Managing Menstrual Health: Optimal Exercise for Women
During menstruation, women experience unique challenges such as body pain and tiredness. Experts recommend a balanced diet to prevent deficiencies. The common query of whether exercising during periods is advisable is addressed by health professionals.
Health experts suggest that exercising during periods is acceptable, but caution against intense workouts. Prolonged exercise can lead to cramps, muscle pain, fatigue, and nervousness. Light exercises, however, can alleviate pain and discomfort.
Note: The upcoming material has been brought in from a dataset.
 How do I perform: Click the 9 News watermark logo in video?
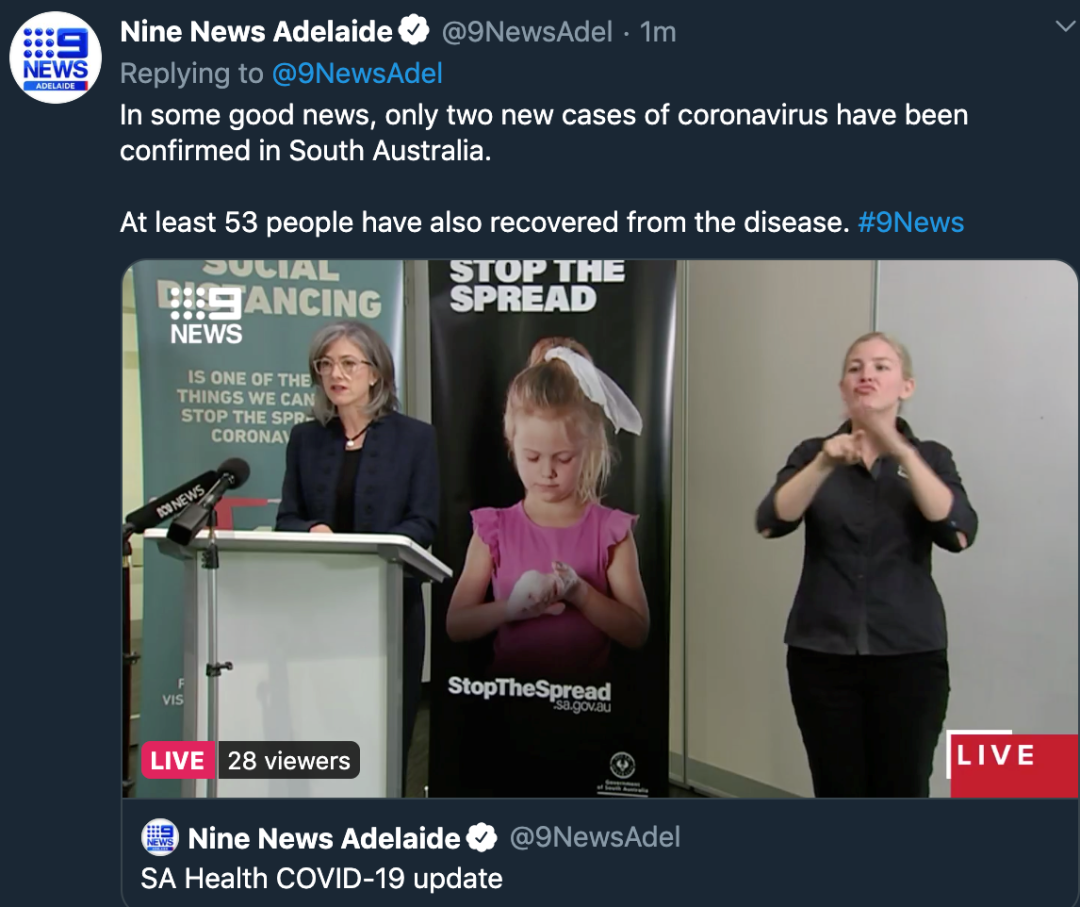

Hormonal changes during menstruation may induce fatigue, making moderation crucial.
Engaging in regular, moderate exercise during periods offers several benefits. It can alleviate laziness and weakness, mitigate mood swings, and reduce breast swelling. Exercise also helps control increased appetite and combats stress and irritability.
However, excessive exercise during menstruation is discouraged. Limiting sessions to 30-40 minutes prevents complaints of stomach and back pain. Overdoing it may negatively impact health.
For those contemplating exercise during periods, certain precautions are essential:
- Avoid exercising on an empty stomach.
- Wait a few hours after eating before starting exercise.
- Choose comfortable clothing, avoiding excessive layers.
- Refrain from overstretching the body.
- Avoid excessive climbing of stairs.
By adhering to these guidelines, women can strike a balance between staying active and respecting their body’s needs during menstruation. Optimal exercise during periods contributes to overall well-being, addressing physical discomfort and supporting mental health.